(Saved entries)

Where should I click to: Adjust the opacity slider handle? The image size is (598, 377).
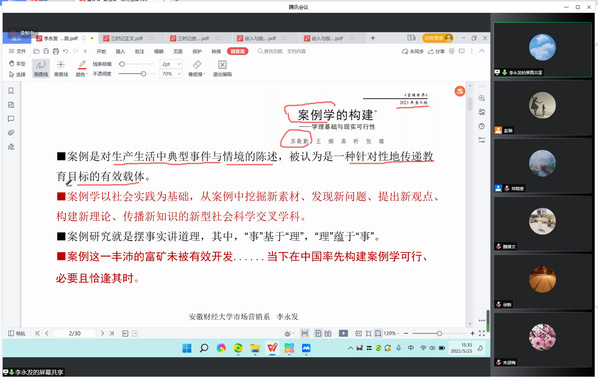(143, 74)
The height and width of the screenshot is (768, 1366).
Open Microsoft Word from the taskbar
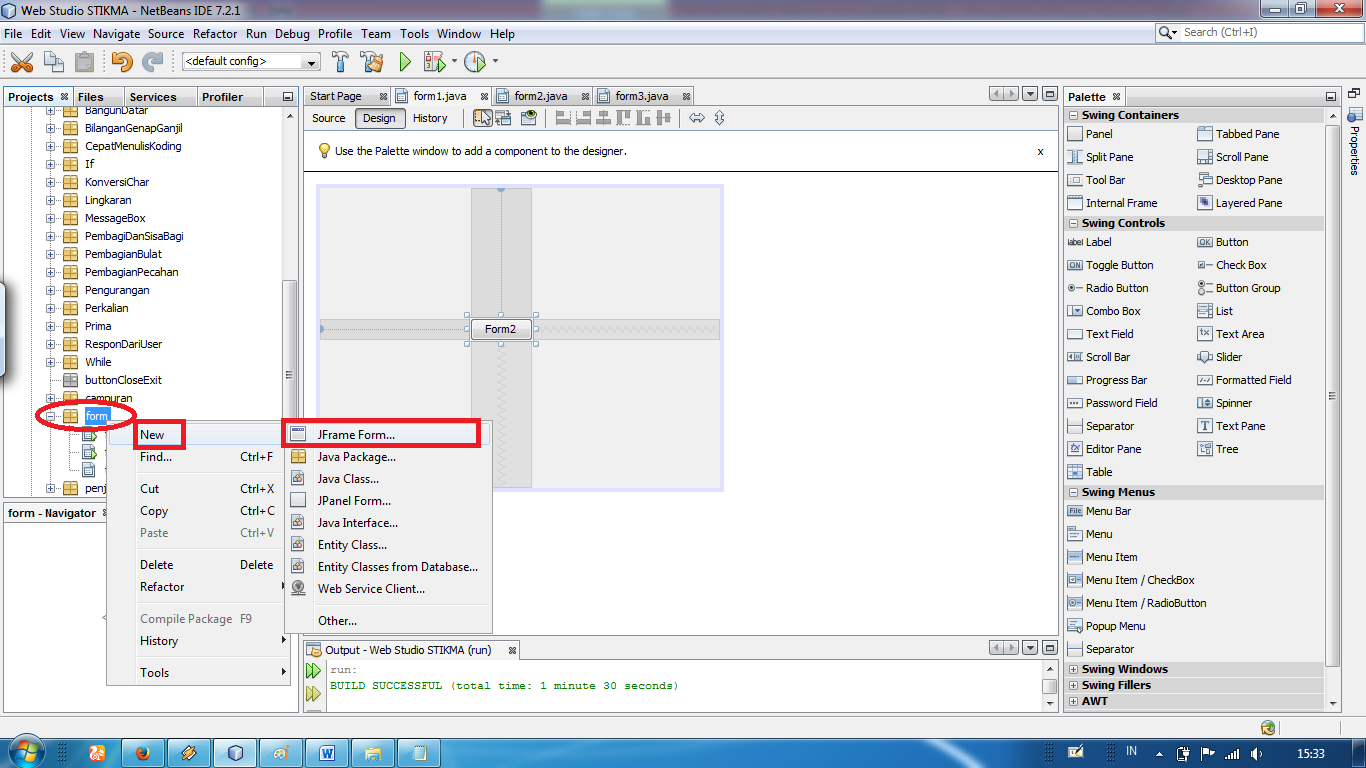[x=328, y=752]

To do: Beginning at the line that contains "The height and", retype each line of the data above through the very last one. Do not retype the pictures.

Solution for this problem:
The height and width of the screenshot is (768, 1366).
Open Microsoft Word from the taskbar
[x=328, y=752]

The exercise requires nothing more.